It is notoriously difficult to correctly evaluate adversarial robustness [2]. The attack based on Projected Gradient Descent (PGD) ([3]) is widely used, but many defense methods are later found to be broken partly because PGD requires careful parameter tuning to be a reliable attack. To mitigate these issues, ref. [44] proposes AutoAttack, which is an ensemble of four strong, diverse attacks: two extensions of PGD, the white-box fast adaptive boundary (FAB) attack [45], and the black-box Square Attack [46]. We use AutoAttack with the default parameter setting for both

L_{\infty}

and

L_{2}

robustness evaluation throughout our experiments.
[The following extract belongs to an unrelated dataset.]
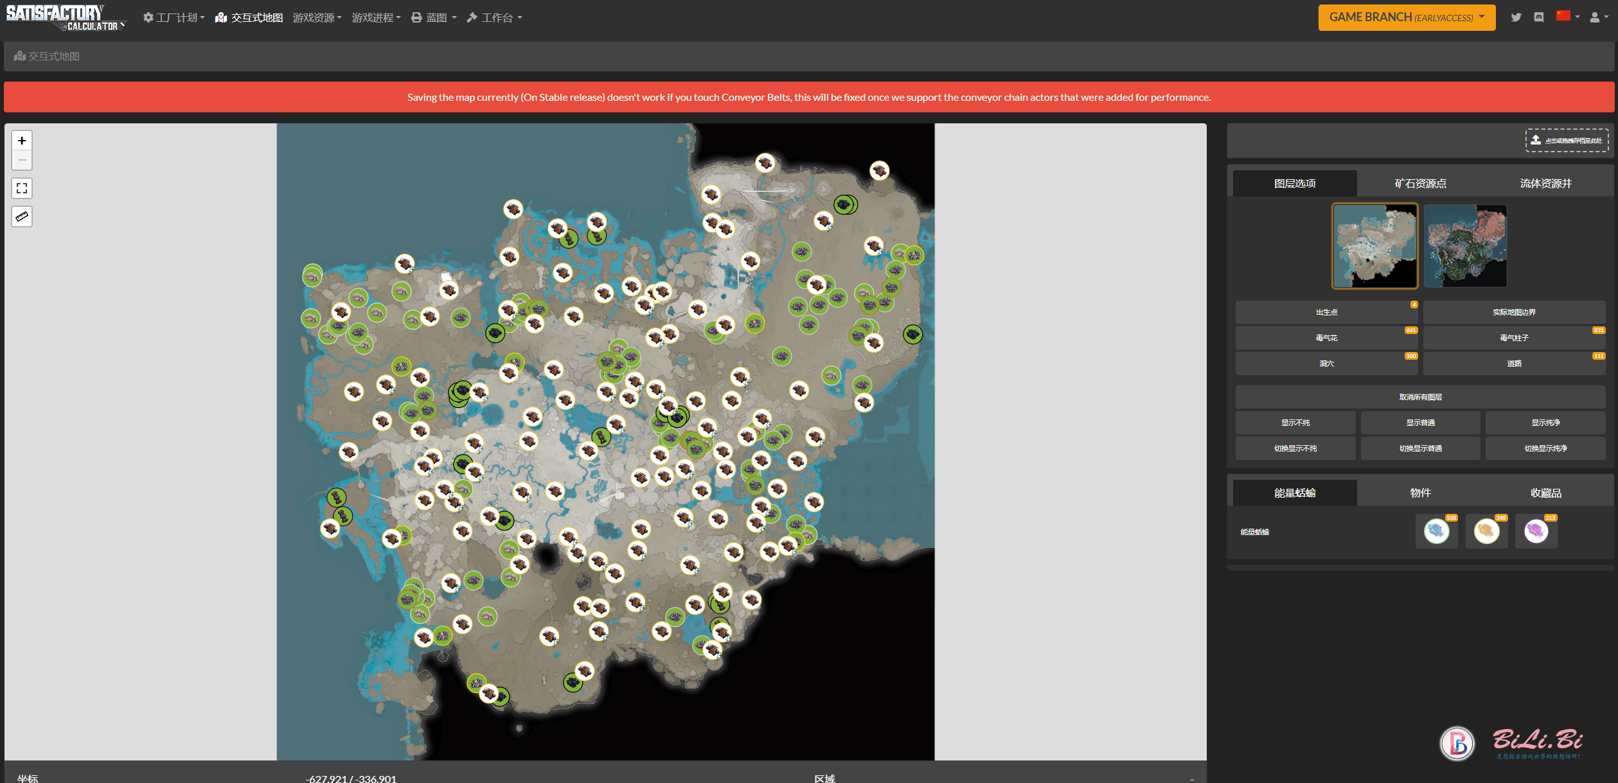
Task: Select the realistic colored map thumbnail
Action: pyautogui.click(x=1465, y=246)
5.4. Additional Training Details

We used Tesla V100 GPUs for all of our experiments. DVR 3D reconstruction training takes roughly about 1.5 days on a single GPU. The hyperparameters for adversarial training, described in the main paper, were chosen by monitoring the model convergence on the validation set. All the other results are from a single training run and a single evaluation run.

5.4.1. DVR

We used the code (https://github.com/autonomousvision/differentiable_volumetric_rendering, accessed on 1 January 2022) open-sourced by [24]. We followed the default hyperparameters recommended by [24] for 3D reconstruction training, with the exception of batch size, which we set as 32 to fit into a single GPU memory.

5.4.2. PixelNeRF

We use the code (https://github.com/sxyu/pixel-nerf, accessed on 1 January 2022) open-sourced by the original authors [38].

5.4.3. AE and VAE

We use the code (https://pytorch-lightning-bolts.readthedocs.io/en/latest/models/autoencoders.html, accessed on 1 January 2022) from pytorch-lightning bolts to train AE and VAE on ShapeNet. Both the encoder and decoder are based on ResNet18.

5.4.4. Dataset

For training Geon3D image classifiers, we center and re-scale the color values of Geon3D with

μ = [0.485, 0.456, 0.406]

and

σ = [0.229, 0.224, 0.225]

, which is estimated from ImageNet. We construct the 40 3D model instances as well as the whole training data in Blender. We then normalize the object bounding box to a unit cube, which is represented as 1.0_1.0_1.0 in the dataset folder.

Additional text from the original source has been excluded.